息が触れ合う距離に、視線が絡む距離に、心臓が今だとばかりに止まった気がした。一呼吸置いて静かに伏せられた睫毛を合図に、ナマエと俺の唇が重なる。

はずだった。


「死ねよ狼ぃっ!」


つんざくような声と一緒にギラついた剣が振り下ろされた。あと1秒…いや30秒くらい大人しく空気読めねぇのかと舌打ちし、ナマエを抱きかかえ、振り下ろされたところから飛び退いた。
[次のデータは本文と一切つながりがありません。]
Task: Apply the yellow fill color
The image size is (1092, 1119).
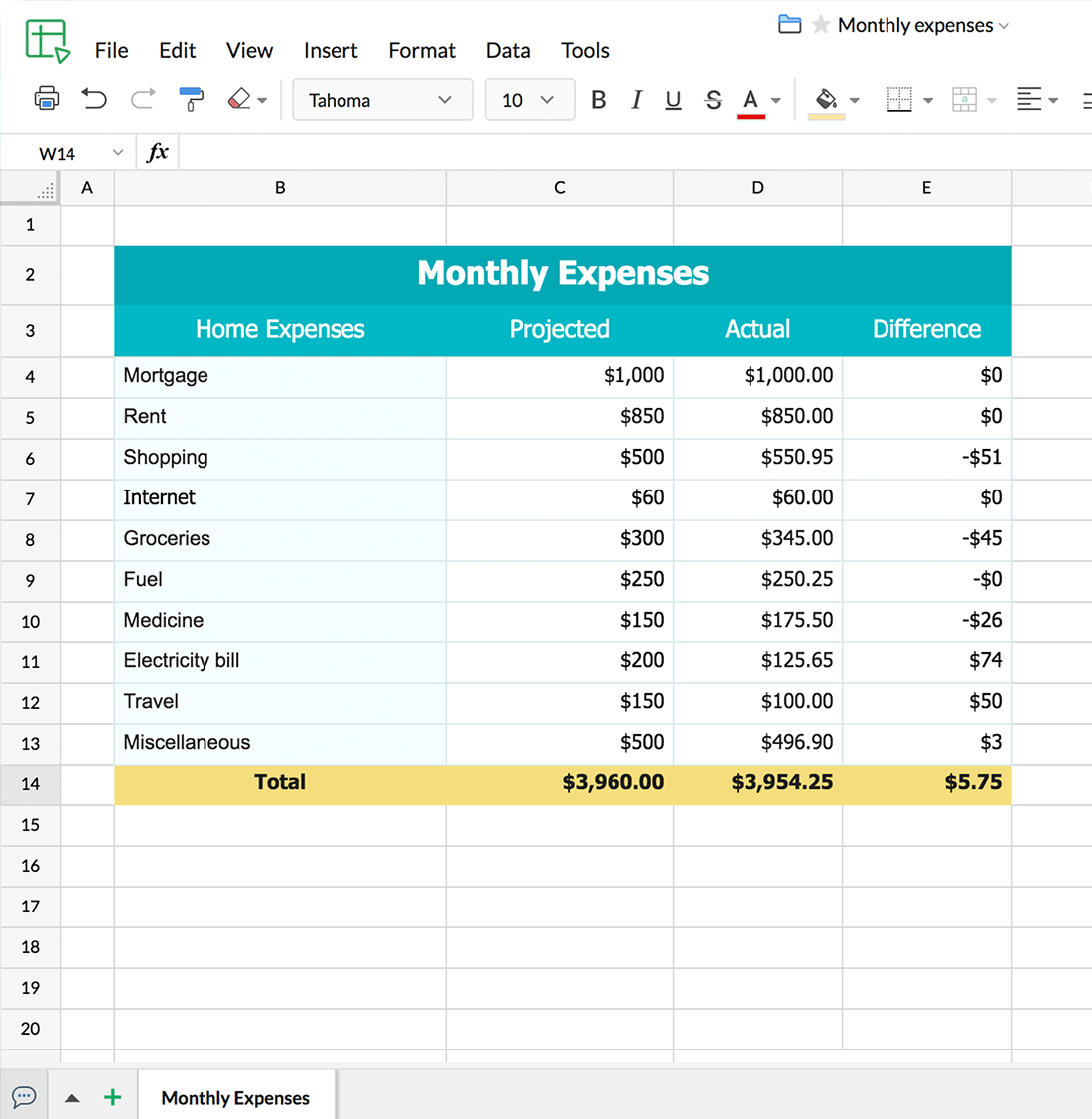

「…なぁナマエ、殺していいよな殺していいと思うんだが。あとちょっとだったよな。」

「………き、聞かないで。」


抱いたナマエを下ろし、後ろに下がらせる。いつの間にか立ち上がっていたキュモールは腰の剣を抜き、貴族らしい型通りの美しい構えで俺に剣先を向けていた、震えてはいるがな。やや逃げ腰気味のキュモールに口端がつり上がる。


「へぇ…狼の俺とやろうっての?」


久々の『狩り』以外の戦闘に腕が鳴る。屋敷侵入した時は全部急所一撃で遊ぶ間もなかったし、早く思いっきり体を動かしたい。そう肩を回すと、それにさえびくりと震えあがったキュモールが誤魔化すように上擦った声をあげた。


「狼風情が…、ぼ、僕を襲った罪は重いよ…!」


声でさえ情けなくも震えているキュモールの言葉に俺は目を細めた。
…お前を襲った罪?は?何を言ってんだこの男は。
俺からナマエを奪い、さらにナマエを襲おうとしたお前がどうして俺に罪を訴える?馬鹿いうな。お前は加害者であり被害者ではない。お前が被害者面する権利など一つもない。例えナマエの夫だろうが領主だろうが、俺の獲物に手を出す権利なんてお前には、1ミリもないんだよ。


「はしゃぎすぎたな、キュモール。」


そろそろ舞台から降りてくんねぇかな。